In September 22, 2014, Steam announced that it has grown to over 100 million active accounts and to a library of over 3700 games. This is old news, but I missed it at that time, and found it out today in a Twitter conversation spawned over a statement I made:
The rate of games released on Steam increases, but as their data shows, so does the number of users. How many games does a market of over 100 million players (probably 125 by now) deserve, or need? To me, 3700 games - or 5000, or 10000 - seems a small number for such a large client base.
And that’s just Steam. 100 million is a BIG number, yet it’s just a fraction of how many people play games around the world today*. And even those are a small fraction of the people who WANT to play games, but have no access yet, or did not yet mustered the courage to try. Or maybe - just maybe! - no one made the games for them.
Have you ever had a conversation similar to this:
"Do you play video games?
No… no, I am too old/ woman/ businessy… for that….
But do you know Candy Crush/ FarmVille/ Solitaire…?

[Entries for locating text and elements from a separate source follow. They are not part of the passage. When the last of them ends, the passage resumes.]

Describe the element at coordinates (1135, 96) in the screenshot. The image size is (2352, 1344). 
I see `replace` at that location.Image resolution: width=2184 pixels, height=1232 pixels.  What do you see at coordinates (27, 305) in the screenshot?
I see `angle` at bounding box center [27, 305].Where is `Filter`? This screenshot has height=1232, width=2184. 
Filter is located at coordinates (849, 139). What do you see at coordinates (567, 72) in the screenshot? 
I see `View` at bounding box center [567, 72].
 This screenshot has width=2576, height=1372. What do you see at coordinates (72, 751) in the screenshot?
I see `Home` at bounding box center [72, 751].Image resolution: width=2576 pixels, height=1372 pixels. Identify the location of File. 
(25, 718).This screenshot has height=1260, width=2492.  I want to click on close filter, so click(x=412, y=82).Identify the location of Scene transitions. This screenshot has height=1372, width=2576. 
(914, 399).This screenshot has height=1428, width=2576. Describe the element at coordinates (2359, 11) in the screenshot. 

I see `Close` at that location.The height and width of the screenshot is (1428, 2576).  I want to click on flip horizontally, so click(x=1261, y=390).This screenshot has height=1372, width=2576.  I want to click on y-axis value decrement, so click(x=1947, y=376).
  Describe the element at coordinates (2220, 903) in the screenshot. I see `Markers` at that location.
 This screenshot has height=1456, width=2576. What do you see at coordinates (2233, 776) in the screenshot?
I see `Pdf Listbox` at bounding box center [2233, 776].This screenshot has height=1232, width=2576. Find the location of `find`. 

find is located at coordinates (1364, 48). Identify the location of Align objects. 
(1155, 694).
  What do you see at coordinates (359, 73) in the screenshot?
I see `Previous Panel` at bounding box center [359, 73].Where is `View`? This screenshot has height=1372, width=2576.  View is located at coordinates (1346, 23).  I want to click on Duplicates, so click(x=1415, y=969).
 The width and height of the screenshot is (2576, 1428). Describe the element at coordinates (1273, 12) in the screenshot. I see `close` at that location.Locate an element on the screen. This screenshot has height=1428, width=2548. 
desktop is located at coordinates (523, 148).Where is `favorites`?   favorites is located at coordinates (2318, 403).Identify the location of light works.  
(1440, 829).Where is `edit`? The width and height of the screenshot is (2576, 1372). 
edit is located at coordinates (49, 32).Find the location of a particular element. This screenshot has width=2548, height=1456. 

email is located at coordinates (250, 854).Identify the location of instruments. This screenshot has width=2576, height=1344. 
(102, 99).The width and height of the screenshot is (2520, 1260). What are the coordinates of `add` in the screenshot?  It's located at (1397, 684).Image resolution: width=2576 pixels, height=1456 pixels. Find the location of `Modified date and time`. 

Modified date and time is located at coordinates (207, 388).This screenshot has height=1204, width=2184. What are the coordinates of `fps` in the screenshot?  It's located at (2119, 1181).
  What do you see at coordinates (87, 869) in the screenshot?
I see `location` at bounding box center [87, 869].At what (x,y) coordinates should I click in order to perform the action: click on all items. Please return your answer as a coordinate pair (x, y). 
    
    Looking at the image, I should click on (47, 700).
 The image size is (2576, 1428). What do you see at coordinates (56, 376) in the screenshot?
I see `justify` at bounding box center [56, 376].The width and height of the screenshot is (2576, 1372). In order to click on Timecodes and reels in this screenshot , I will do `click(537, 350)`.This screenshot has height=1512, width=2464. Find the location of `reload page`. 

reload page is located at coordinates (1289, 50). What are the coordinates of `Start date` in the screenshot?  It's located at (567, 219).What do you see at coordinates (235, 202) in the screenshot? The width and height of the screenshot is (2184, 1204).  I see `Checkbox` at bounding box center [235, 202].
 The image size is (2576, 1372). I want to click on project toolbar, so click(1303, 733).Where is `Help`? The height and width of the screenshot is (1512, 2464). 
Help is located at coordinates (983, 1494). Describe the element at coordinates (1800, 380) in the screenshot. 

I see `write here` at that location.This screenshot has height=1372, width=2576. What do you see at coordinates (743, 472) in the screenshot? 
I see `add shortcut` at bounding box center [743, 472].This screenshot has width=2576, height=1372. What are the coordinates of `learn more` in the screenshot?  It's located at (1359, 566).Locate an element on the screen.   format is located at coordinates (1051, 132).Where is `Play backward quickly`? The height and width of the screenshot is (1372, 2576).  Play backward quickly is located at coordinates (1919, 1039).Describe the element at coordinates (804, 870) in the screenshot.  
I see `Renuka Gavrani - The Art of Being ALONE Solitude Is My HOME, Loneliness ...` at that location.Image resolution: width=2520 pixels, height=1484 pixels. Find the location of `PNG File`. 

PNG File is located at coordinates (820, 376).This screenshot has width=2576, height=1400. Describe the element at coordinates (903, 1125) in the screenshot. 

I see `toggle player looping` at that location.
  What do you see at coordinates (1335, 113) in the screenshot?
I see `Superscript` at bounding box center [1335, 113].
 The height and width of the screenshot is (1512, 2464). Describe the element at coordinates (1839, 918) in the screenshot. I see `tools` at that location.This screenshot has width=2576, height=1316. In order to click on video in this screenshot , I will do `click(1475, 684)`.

Yes, of course, but I am not into video games… "
Last time I had this conversation, I wondered how much that person was spending in Candy Crush, as I was sure she was spending at least some money for a game.
But we game developers live in a bubble. Have you seen the video This Is Phil Fish? Starting at minute 13:15, the commenter tackles this subject: “The world at large does not know or care who makes video games”. The truth is, most of the people who play games have no idea how games are made, or even what a FPS/ Sandbox/ Rogue-like is (tags taken from the Steam Popular Tags list now). Yet so many game presentations involve heavy gamedev and/ or hardcore gamer terms, and so many projects are pitched as Chocolate and Peanut Butter.
It’s easy to panic if you only see the world from your very narrow window. In the face of hardship - which comes with the desire to create something valuable, and its a good thing! - it’s easy to be negative and mostly see the problems. It’s so easy to freak out reading dozen of post mortems of unsuccessful indie projects on Gamasutra/ Polygon/ Kotaku, but we narrow our own world and restrict our own view in a context that’s really amazingly positive for us nowadays.
We need more games released. We need to understand that playing, having fun is not a niche preference, and that everyone wants to relax, explore, have fun. And we need to learn how to respect and talk to those people who don’t know what an FPS is. The world is ready for us, welcomes us and is eager for our creativity!
*According to a state of the industry report published by Spil Games in 2013, more than 1.2 billion people are playing games worldwide.